COURTESY SFJFF

Crossing borders: Simone Bitton's harrowing doc Rachel, which plays the San Francisco Jewish Film Festival, investigates the circumstances surrounding Rachel Corrie's death in Gaza.

Social Justice and the S.F. Jewish Film Festival

Michael Fox July 22, 2009

At first blush, this year looks a lot like last year in the extended Jewish community. Israel’s draining occupation of the West Bank and incursions into Gaza continue unabated, while Hamas ratchets its influence in the Palestinian street. The specter of an Iran with nuclear capabilities edges closer, providing ammo for Israel’s center-right supporters. Closer to home, the deep recession has American Jews as nervous as their neighbors.

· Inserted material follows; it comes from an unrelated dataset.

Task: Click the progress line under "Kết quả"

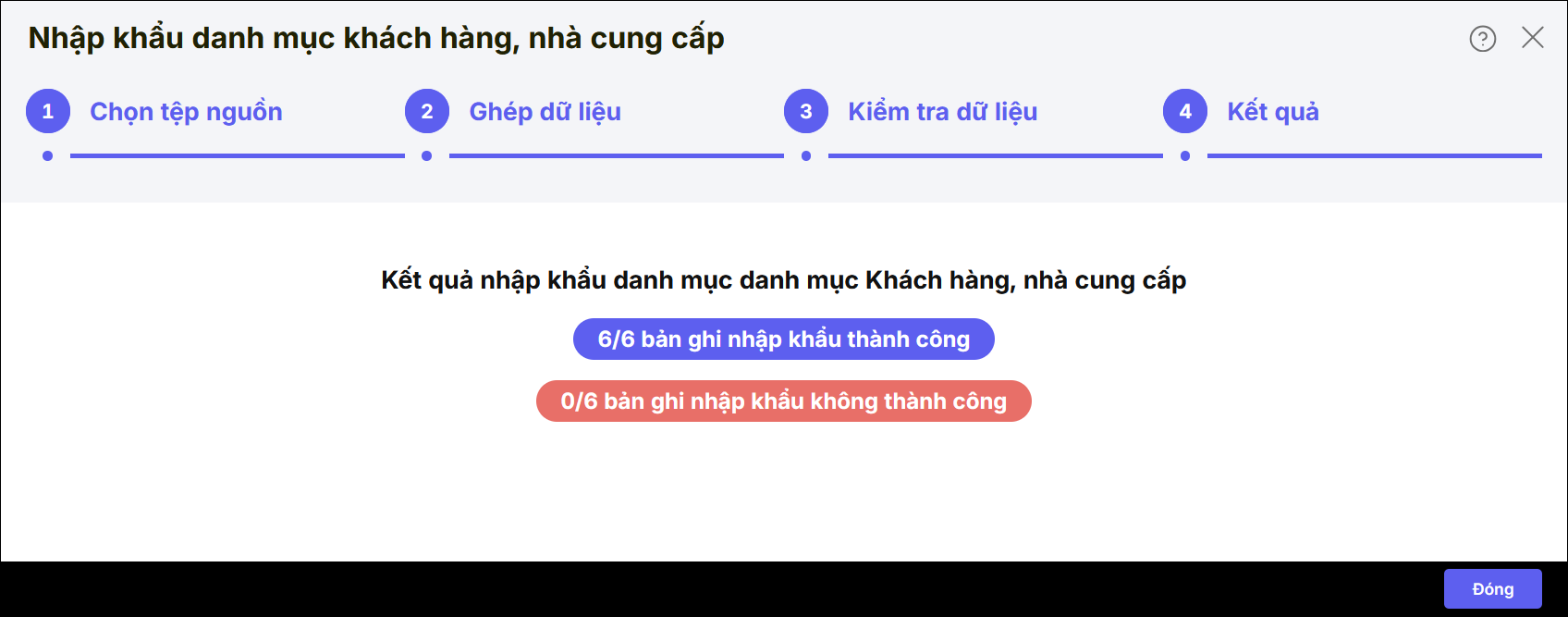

Meanwhile, a tentpole of 20th-century Jewish identity, the Holocaust, recedes another step into the fog of history.

With all this uneasiness, it’s no wonder that Bernie Madoff’s gargantuan fraud, as devastating as it was and is, was embraced by late-night TV hosts, New Yorker cartoonists and corner-deli kibitzers as comic fodder. These days, you take your laughs where you can find them.

Yet one senses some rustling in the world order. The main source of hope is President Obama’s active engagement in the tense Middle East logjam, and early indications that he’s playing a kind of hardball with Israel that his predecessor waved off. But experience always trumps optimism when it comes to the Israeli-Palestinian quagmire, so the only realistic response is wait and see.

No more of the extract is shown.